OK, heres the wrap up.

I fired up the smoker around 1130 this morning and put the tenderloins in. The smoker temp was around 100 degrees. I wanted to get the tenderloin up from fridge temp, so I held temp for about an hour.

At 1230, I bumped the temp up to apx 115 and lit the smoke incense. I used the everything mix pellets. I like the smoke incense, as it puts out a decent amount of smoke for about 2.5 hours.

Long story short:

1230 - temp 115

130 - temp 130

230 - temp 145

330 - temp 160

430 - temp 190

Internal temp ended up at 152, I did a cold water bath and its now in the fridge till morning. I'll slice one up for a taste test. Damn, egg muffins anyone?

I always appreciate input from the masters on this site. Thanks in advance

DS













150508_003.jpg



__ brewerdave
__ May 8, 2015


----------



## gary s (May 8, 2015)

Be watching

Gary


----------



## Bearcarver (May 8, 2015)

Dave,

Back awhile I thought you were gonna do these tenderloins without curing, like Jeff did in that link I gave you. And then get real Pork Loins for CB.

It appears you went & Brine cured them instead.
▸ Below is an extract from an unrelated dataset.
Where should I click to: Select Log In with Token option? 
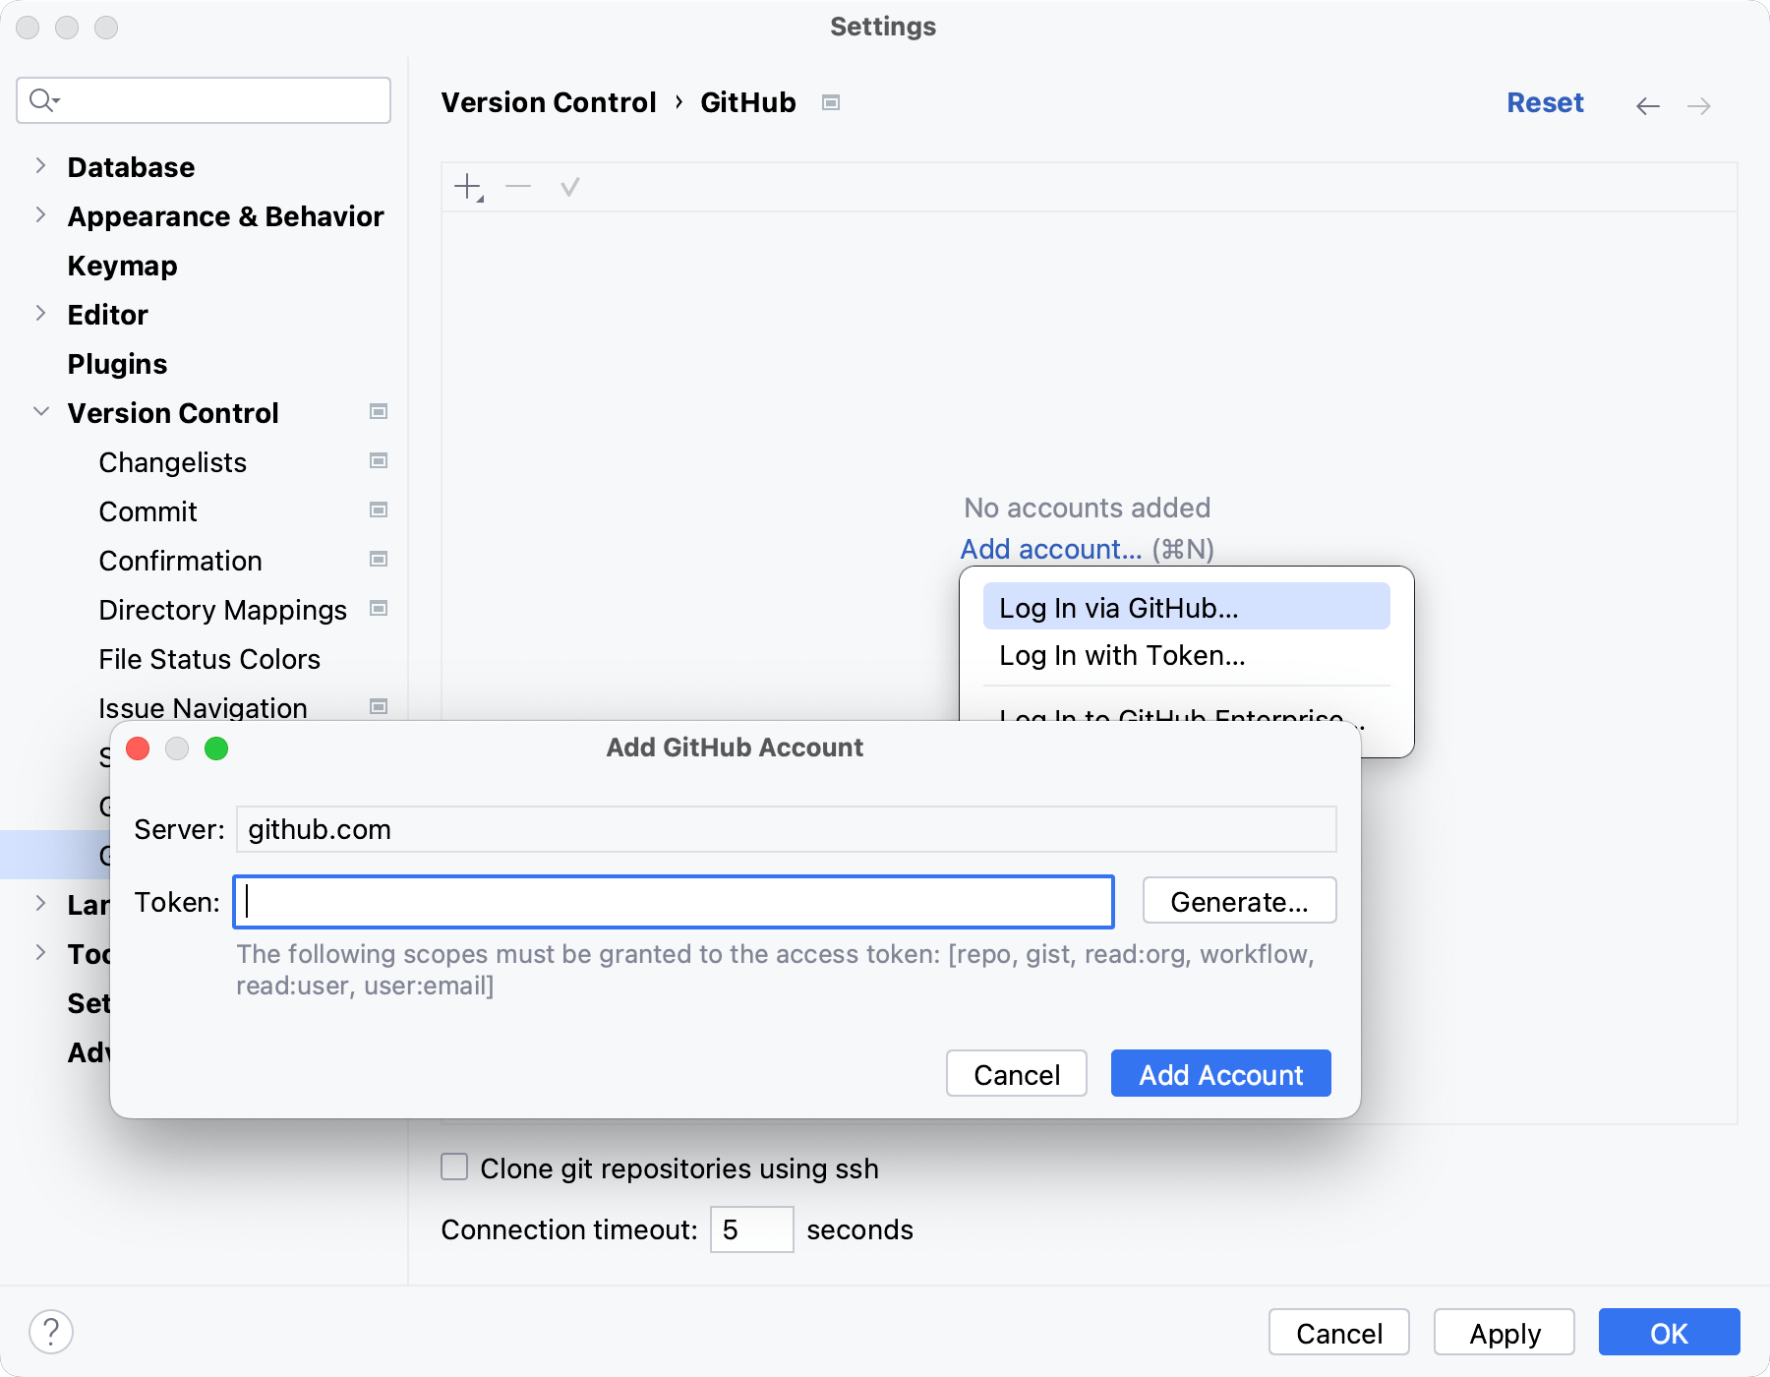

Since you Brine cured, did you use Cure #1??  Because the Link I gave you for TQ was for a Dry Cure.

Now I'm confused. I have no idea what you ended up doing.

Bear


----------



## brewerdave (May 9, 2015)

Hey Bear,

Yeah, I ended up kinda going off the deep end. ha ha ha. I got some cure #1 and brined the tenderloins and smoked them yesterday. This little experiment turned out surprisingly well.

I'll use the brine again for CB I can promise.

I now have 2 real pork loins that are waiting to be waiting to be dry cured and smoked correctly. Should be in a couple of weeks


----------



## Bearcarver (May 9, 2015)

BrewerDave said:


> Hey Bear,
> 
> Yeah, I ended up kinda going off the deep end. ha ha ha. I got some cure #1 and brined the tenderloins and smoked them yesterday. This little experiment turned out surprisingly well.
> 
> ...


OK good!!!---Then you followed the recipe you had in your original post.

I thought maybe you mixed directions, and did something like brine curing with TQ, but using the Dry curing amount of 1/2 ounce per pound of meat, instead of the amount needed to brine cure.

In that case the only thing I'll add is you might want to wait another day to slice that stuff, to allow the flavor to mellow out throughout the pieces. And you might want to freeze it for 3 or 4 hours before slicing with an automatic slicer, or 2 hours before hand slicing.

Bear


----------